I hate my braces. I hate the way they feel in my mouth. I hate the way my smile looks. I hate that I cannot sink my teeth into food properly. I hate that I am not even three months into 36 months treatment and post-treatment life seems an eternity away. There, I said it.

I'm really frustrated because as an adult, you're supposed to not let small things like braces affect your confidence and self esteem so much. But I have. I started a new job in the last few months, and it is in the disability services industry. Every day at work, I see adults living with serious physical and intellectual disability, and I get angry at myself as I have no business feeling sorry for myself for having braces, when there are many people living with far bigger difficulties than a bit of metal in their mouths. And I should feel priviledged, not resentful or self-pitying, that I have the opportunity to have this treatment. And after all, no one forced me to do it, I elected to.

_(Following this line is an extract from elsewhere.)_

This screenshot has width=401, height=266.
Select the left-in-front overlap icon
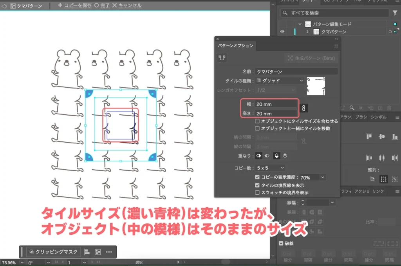coord(259,156)
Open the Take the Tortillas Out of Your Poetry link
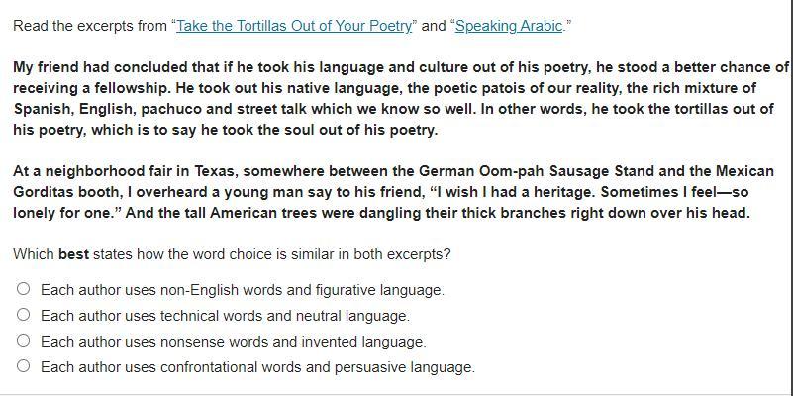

So there is the swing of my emotions lately; on one hand I bemoan the way I look and that I can't eat properly, and then on the other hand I beat myself up for feeling sorry for myself. It is totally doing my head in!

But, I guess between the lines, there is a silver lining from the last few months. I did indeed get a job. It was my first interview in 15 years, and I nailed it! I had been out of work for two years after my son arrived, and since having braces on, and the subsequent kick to my self confidence, I thought no one was going to hire the weird looking chick in the braces. But they did. They didn't care that I had braces. They employed me for my skills and experience, not the way I looked. So I guess I should apply the same logic when I feel down about myself. I am more than just the weird looking chick with the braces. The braces are just a tiny part of who I am, and though it may seem like forever now, they are only a temporary part of me.

Huh. That does feel better. Who'd have thought it might end a semi-positive post after all. Certainly not me.

Catch you all next time.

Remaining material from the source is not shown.